"TELL THE WORLD"
What Happened in China and Why
Liu Binyan With Ruan Ming and Xu Gang
Pantheon Books, 1989
195 pp., $19.95
Even though we may know why that which happened suddenly, we may still be in the dark about why it happened at all.
--Karl Polanyi
The Chinese communist empire almost collapsed during the pro-democracy demonstrations in 1989. Then, suddenly, the killing began, demonstrators fell in pain, and political terror was restored. Why didn't the empire collapse?
Three former Chinese Communist Party members in exile, Liu Binyan, a revered journalist and writer, Ruan Ming, a party theorist, and Xu Gang, a poet, have put together the pieces of the puzzle as they see it. The authors pool their eyewitness knowledge of what happened, their experience within the Chinese Communist Party, and their knowledge of contemporary Chinese politics, to offer an absorbingly written version of why things developed as they did in the spring of 1989.
They tell touching and compassionate stories about the students from Beijing University who pledged to go on a hunger strike to speed up the democratization of China. Several student leaders even prepared gasoline to set themselves afire simultaneously after the government showed no sign of conceding. Three million Beijing residents, intellectuals, and even government officials cheered for the students, with tears in their eyes. They tell how the students were outrages by the rigid, condescending, and authoritative leaders who refused to talk to them on an equal basis.

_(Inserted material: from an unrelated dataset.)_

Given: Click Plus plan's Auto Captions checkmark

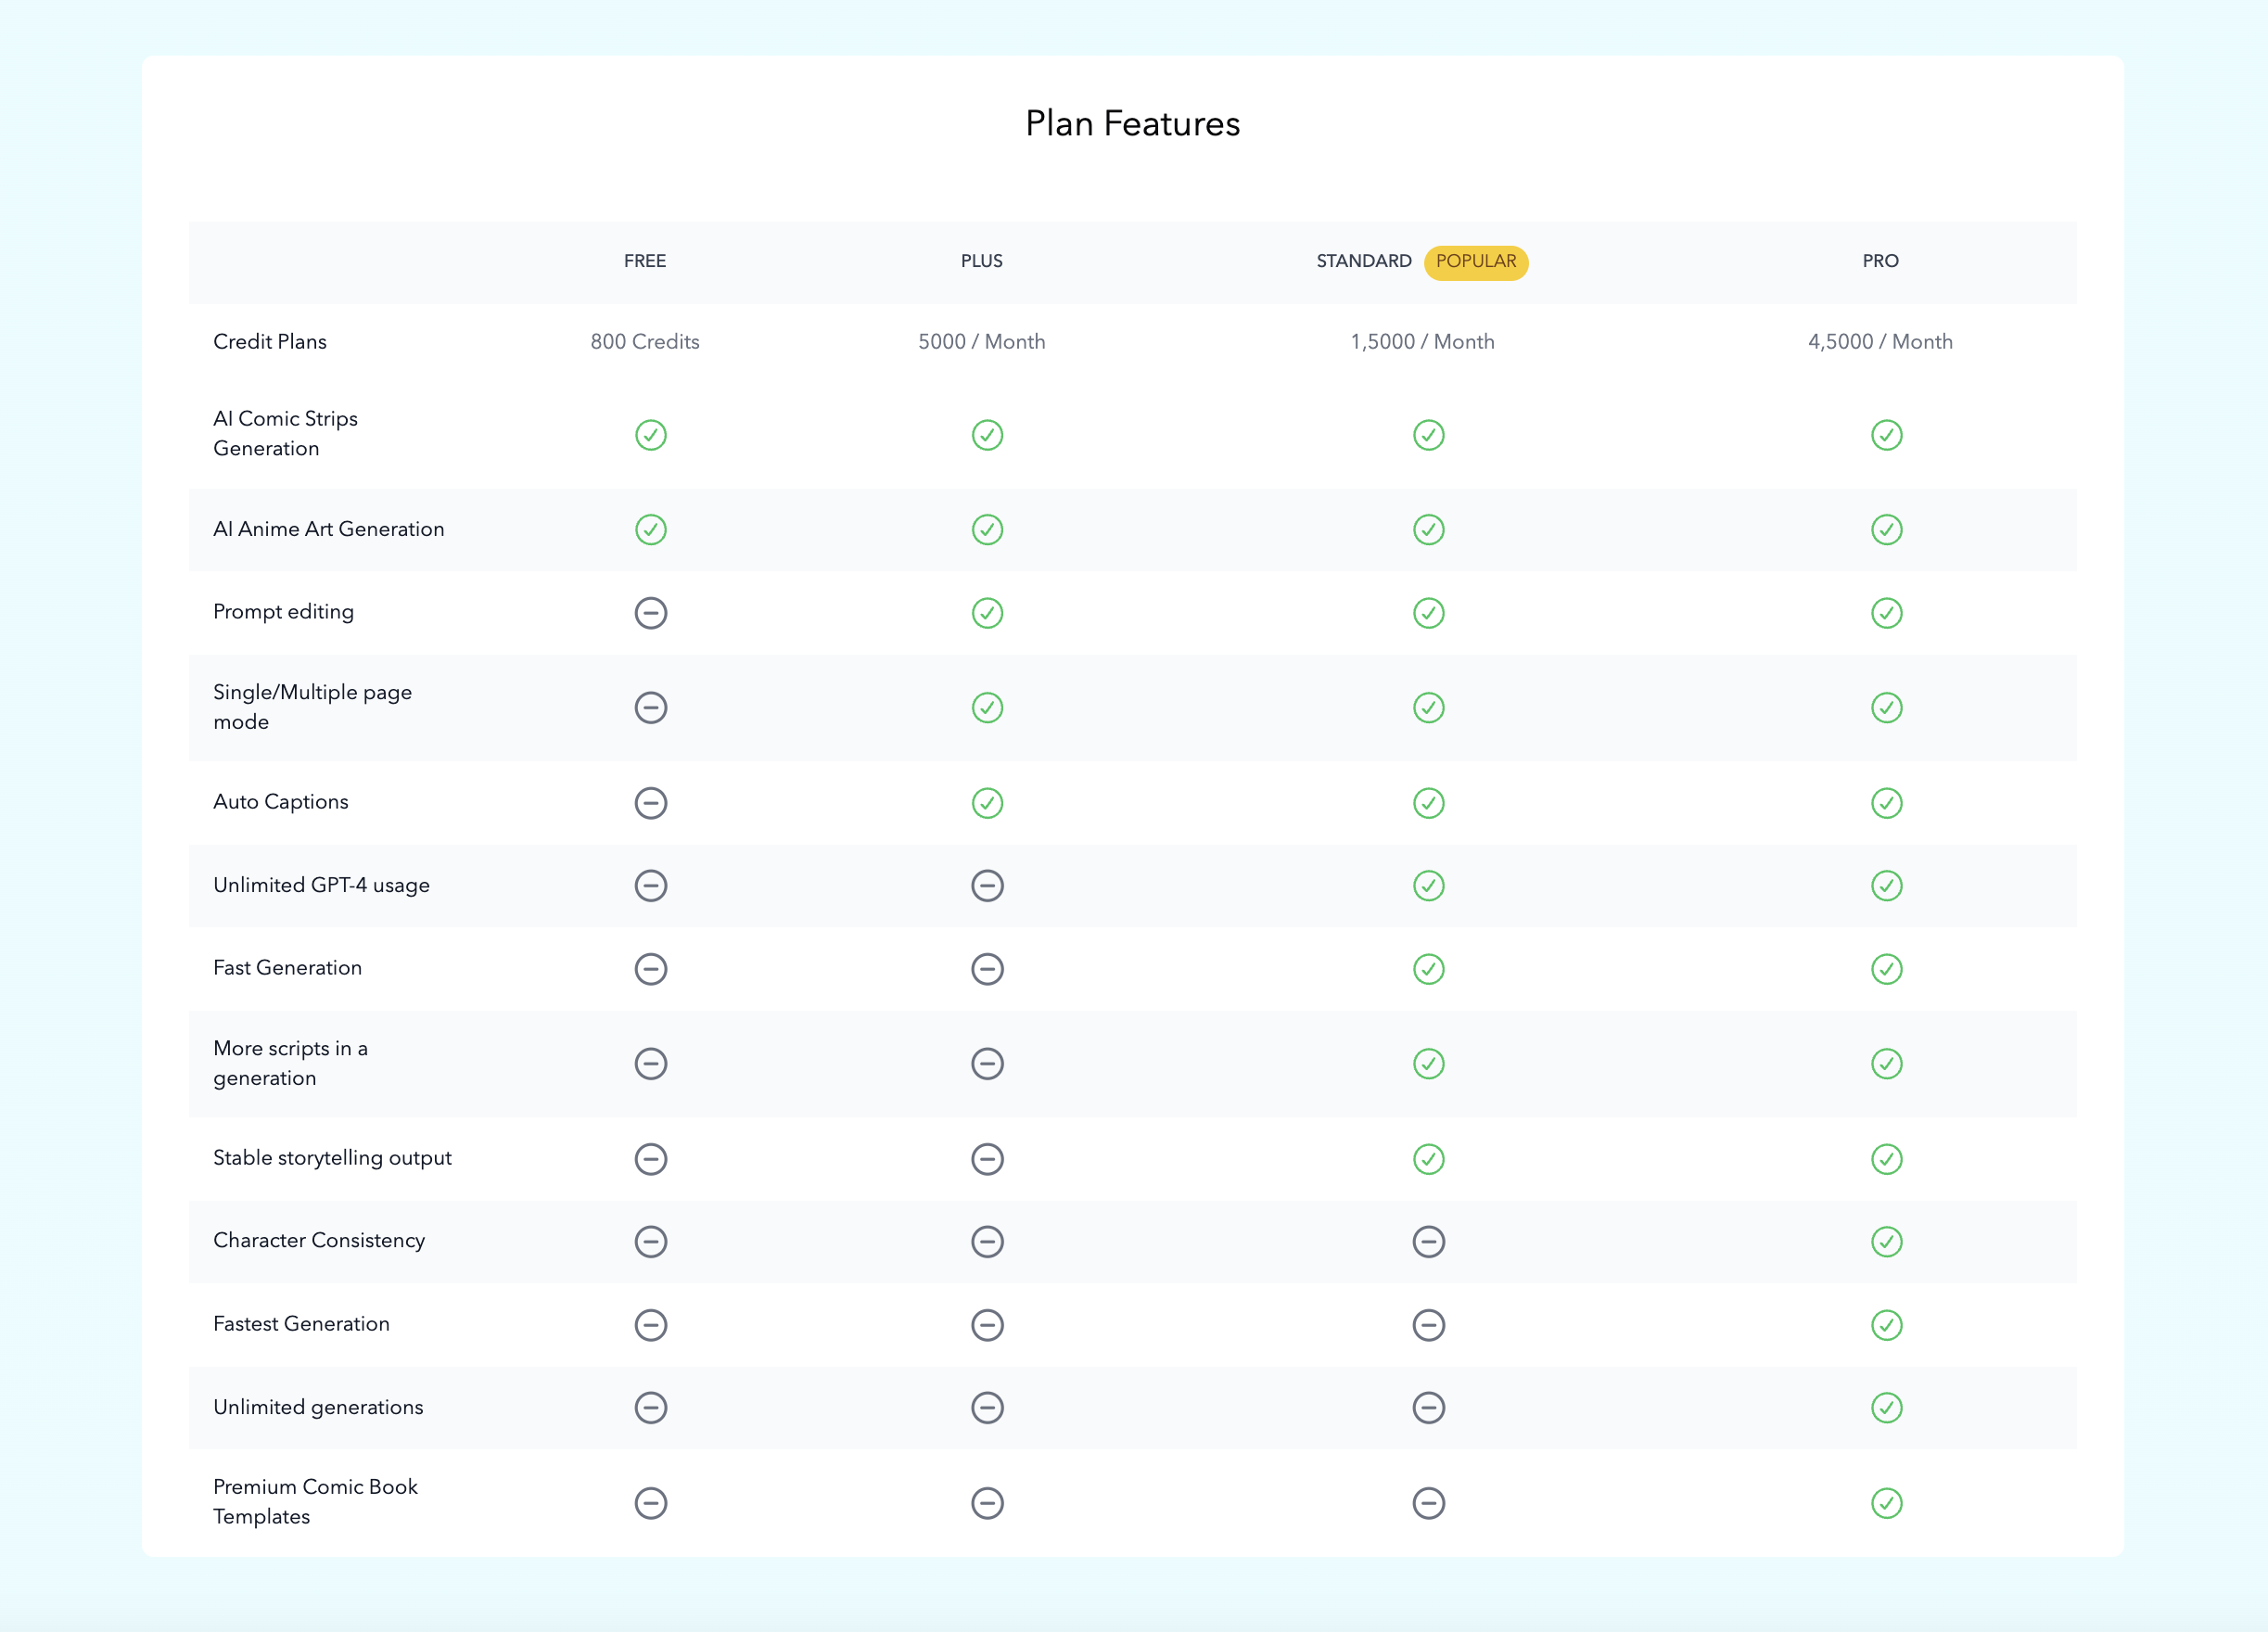Looking at the screenshot, I should tap(987, 803).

The authors vividly depict the top-level factional struggles within the Chinese Communist Party: A liberal reform faction headed by Hu Yaobang, a faction for market reform without political change led by Zhao Ziyang, and an "all-out Stalinist" faction represented by Chen Yun, with Deng Xiaoping as the ultimate arbitrator among them. Zhao Ziyang successfully maneuvered to remove Hu Yaobang with the support of Deng Xiaoping but finally found himself purged by Deng and the Stalinist hard-liners.
They expose the corruption of the high-ranking officials who live in the palaces where the emperors used to dwell. These are the untouchables, swarmed about by garrison soldiers. Constantly supplied with personal luxuries, they have no need to stand in lines for scarce goods. They are cared for with the best medicine that China can provide, "the vegetables they eat are cultivated in designated gardens," and "the water they drink comes from a special channel that connects to Jade Spring Mountain and has no pollution."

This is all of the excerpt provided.